# [Data for the task]

--- START ---

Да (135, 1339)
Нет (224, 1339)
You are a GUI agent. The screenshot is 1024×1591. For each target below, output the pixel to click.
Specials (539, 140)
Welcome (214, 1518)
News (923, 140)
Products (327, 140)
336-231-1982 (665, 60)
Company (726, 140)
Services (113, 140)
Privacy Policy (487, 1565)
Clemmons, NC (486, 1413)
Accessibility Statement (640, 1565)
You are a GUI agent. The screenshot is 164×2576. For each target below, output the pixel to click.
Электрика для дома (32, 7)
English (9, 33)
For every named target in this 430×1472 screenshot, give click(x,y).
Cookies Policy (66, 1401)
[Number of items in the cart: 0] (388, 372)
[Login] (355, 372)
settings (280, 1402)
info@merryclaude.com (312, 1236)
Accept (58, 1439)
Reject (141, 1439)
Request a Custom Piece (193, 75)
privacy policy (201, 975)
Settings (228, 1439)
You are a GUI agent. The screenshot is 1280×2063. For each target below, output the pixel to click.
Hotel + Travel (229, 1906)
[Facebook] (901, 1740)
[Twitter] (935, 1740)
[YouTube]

--- END ---

Exactly as they appear, print the lines from the one holding "Accessibility Statement (640, 1565)" through the final line of the entries, and no others.

Accessibility Statement (640, 1565)
You are a GUI agent. The screenshot is 164×2576. For each target below, output the pixel to click.
Электрика для дома (32, 7)
English (9, 33)
For every named target in this 430×1472 screenshot, give click(x,y).
Cookies Policy (66, 1401)
[Number of items in the cart: 0] (388, 372)
[Login] (355, 372)
settings (280, 1402)
info@merryclaude.com (312, 1236)
Accept (58, 1439)
Reject (141, 1439)
Request a Custom Piece (193, 75)
privacy policy (201, 975)
Settings (228, 1439)
You are a GUI agent. The screenshot is 1280×2063. For each target below, output the pixel to click.
Hotel + Travel (229, 1906)
[Facebook] (901, 1740)
[Twitter] (935, 1740)
[YouTube]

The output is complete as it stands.